Examples of note titles, just to give you an idea: ‘Reading as forgetting’; ‘the brain isn’t for retention’; ‘information bottleneck of the brain is an advantage’; ‘GTD: Getting it out of the head as central paradigm’; ‘deep learning in AI’. Those are all closely interconnected but have totally different sources. Each of those notes is between 100-300 words long.
A few observations of mine on what to take notes on:
The overarching structure of the book, as well as central ideas. I often extract that via reading techniques (reading TOC and end/summary chapters), skimming) or by reading a summery of the book.
Everything that solves a current problem I have (especially when I read a book for a specific reason, like learning)
Everything that connects to already existing notes (often, this is just a new reference to an old note).
Everything that resonates with me or makes me excited.
Sometimes, I have 4-5 new ZK notes for a 300 page book. Sometimes I make 5 new ZK notes for one page alone. The more valuable the source, the more time I will spend with it.

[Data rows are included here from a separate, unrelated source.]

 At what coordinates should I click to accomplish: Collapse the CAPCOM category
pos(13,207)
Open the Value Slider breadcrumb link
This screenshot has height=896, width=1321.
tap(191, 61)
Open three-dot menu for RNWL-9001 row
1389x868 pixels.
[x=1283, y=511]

One interesting thing about the ZK principle is that it’s additive. If I read a few books about a subject, I don’t need to note down the basics that I read again and again. Instead, I can focus on adding the nuances and Individualities that each book adds on top of the basics. This way, there are note trails that are almost like discussions: ‘Author A says this is so-and-so’, ‘Author B says this is this-and-that’, ‘comparison Author A, Author B’, and so on. Very satisfying, and a huge boon of the technique.
I’ve read this book and tried to read it again as I thought I was missing something, but my impression of the book is that it’s somewhat sloppy, a bit preachy of ZK being a cure-all, makes much more complicated a very simple system to the point of obfuscating the main point.
To my understanding, all the Zettlekasten is is having notes with:
1. individual names (if you look for one name, one note comes up),
2. creating links between associated ideas (if you think, “wow, this reminds me of...” you may forget that connection later, so you link them), and
3. having indexes to point you to good starting points when you develop strings of thoughts / notes.
The indexes are the most complicated part. It’s just that you don’t file notes under a single folder (as it separates from the ideas that aren’t related, but also the ones that are) so instead you semantically connect ideas on an object level basis. In order to get a general sense of the full thought you developed (“when I was researching about x, what were the main conclusions I came to?”) you can look at these indexes for a nice directory of your past thoughts.